* [Seçilen Metin]:
══════

Cabir Bin Abdullah (r.a.) Kimdir?

 Cabir Bin Abdullah radıyallahu anh küçük yaşta Allah Resûlüne biat eden bir genç... Babası da annesi de Müslüman olan bir bahtiyar... Babasıyla birlikte Medine'den Mekke'ye gelen ve ikinci Akabe biatında bulunma şerefine eren bir yiğit. Yetmiş kişilik heyetin en küçük üyesi...

Babası, Abdullah ibni Amr İbni Haram (r.a.) Uhud Gazvesinde ilk şehit düşen sahabî... Annesi, Enise (Üneyse) binti Aneme de Resülullah (s.a.)'a ilk biat eden hanımlardan. Hicretten on altı yıl önce 607 (m.) senede Medine'de dünyaya gelen Cabir Bin Abdullah, Hazrecoğullarının Benî Seleme kabilesine mensuptur.

Küçük yaştan itibaren Resûl-i Ekrem (s.a.v) Efendimizle beraber olmanın bereketiyle o, en çok hadis rivayet eden sahabilerden olmuştur, ilmini, edebini ve güzel ahlakını Efendimizden aldı. Gönlünü onun nuruyla doldurdu. Ondan ilim öğrendi. Hadislerini ezberledi ve etrafına yaydı. 1540 hadis-i şerif rivayet ettiği nakledilir. Onun hadisleri rivayet etme konusunda göstermiş olduğu titizliği biz şu hadisede görmekteyiz.

ASHABI YILDIZLAŞTIRAN HAREKETLER

Cabir (r.a.) "Üzerinde mazlum hakkı bulunan kimsenin cennete giremiyeceğine" dair hadisi bizzat kendisi Resûlullah (s.a.v)'dan duymamıştı. Ashab'dan Abdullah ibni Uneys (r.a.)'ın bildiğini ve onun Resûlullah'tan duyduğunu haber aldı. Fakat bu sahabinin Şam'a yerleştiğini öğrendi. Şam bir aylık bir mesafedeydi. Gidip gelmek bir hayli güçtü. Ama bu hadisi de öğrenmeliydi. Cabir (r.a.) yılmadı ve kararını verdi. Bir deve satın alarak Medine'den çıktı. Bir ay süren uzun bir yolculuktan sonra Şam'a vardı. Abdullah İbni Uneys (r.a.)'ı bulup, hadisi ona sorarak öğrendi ve gönlü huzura erdi.

══════

* [Veri Kesiti]:
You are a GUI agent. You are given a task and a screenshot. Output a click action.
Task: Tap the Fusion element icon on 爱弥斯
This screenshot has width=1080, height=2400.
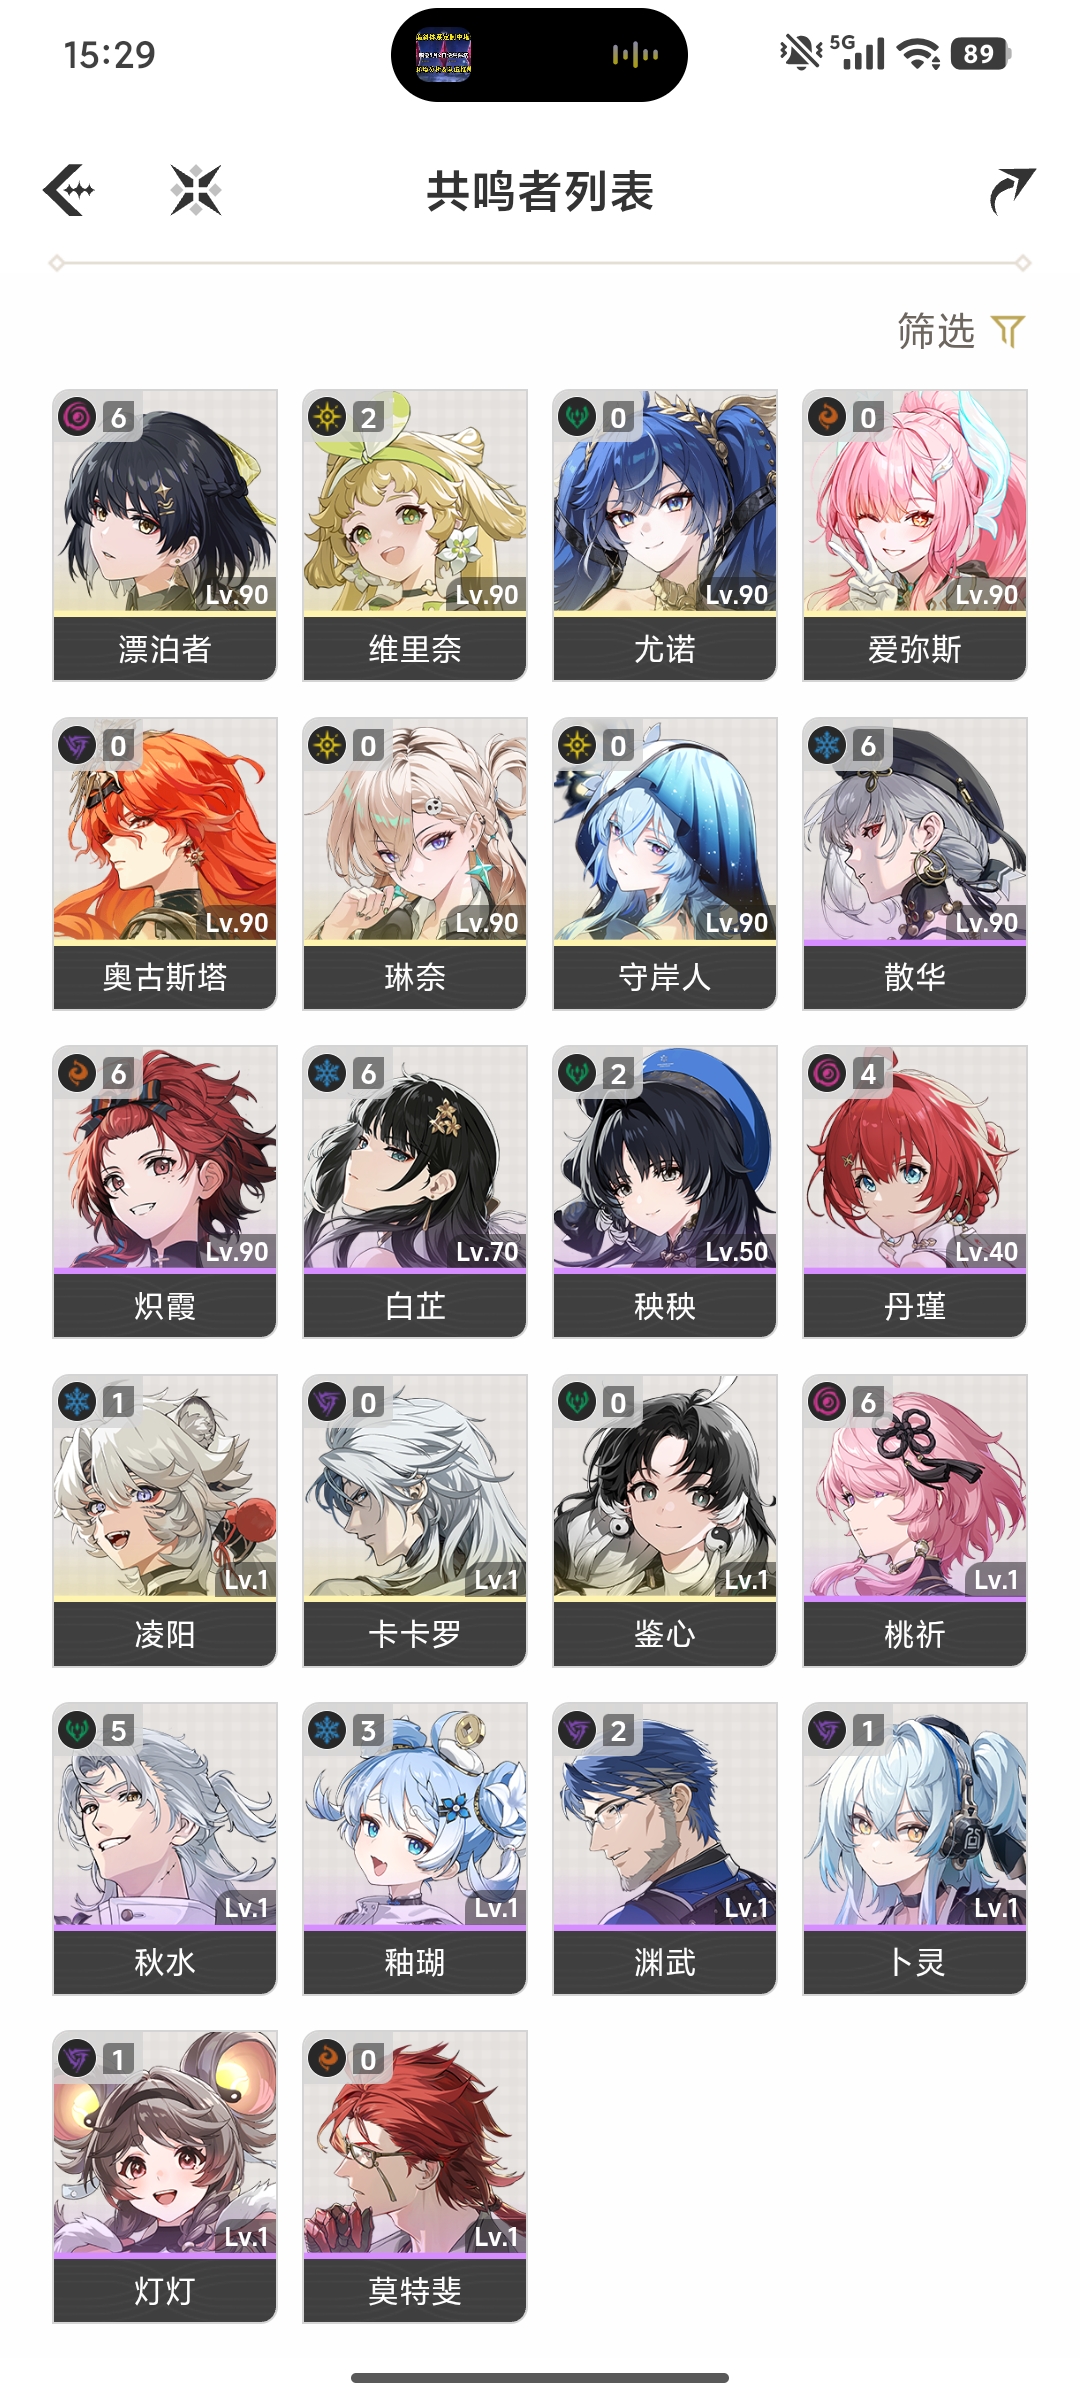coord(827,417)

══════

Metne dayanarak şu soruları cevaplayın:
1. Cabir Bin Abdullah hangi yılda ve hangi şehirde dünyaya gelmiştir?
2. Cabir Bin Abdullah'ın kaç hadis-i şerif rivayet ettiği nakledilir?
3. Cabir Bin Abdullah'ın Medine'den Şam'a yaptığı yolculuk ne kadar sürmüştür?

1. Milâdî 607 yılında, Medine'de.
2. 1540 hadis-i şerif.
3. Bir ay.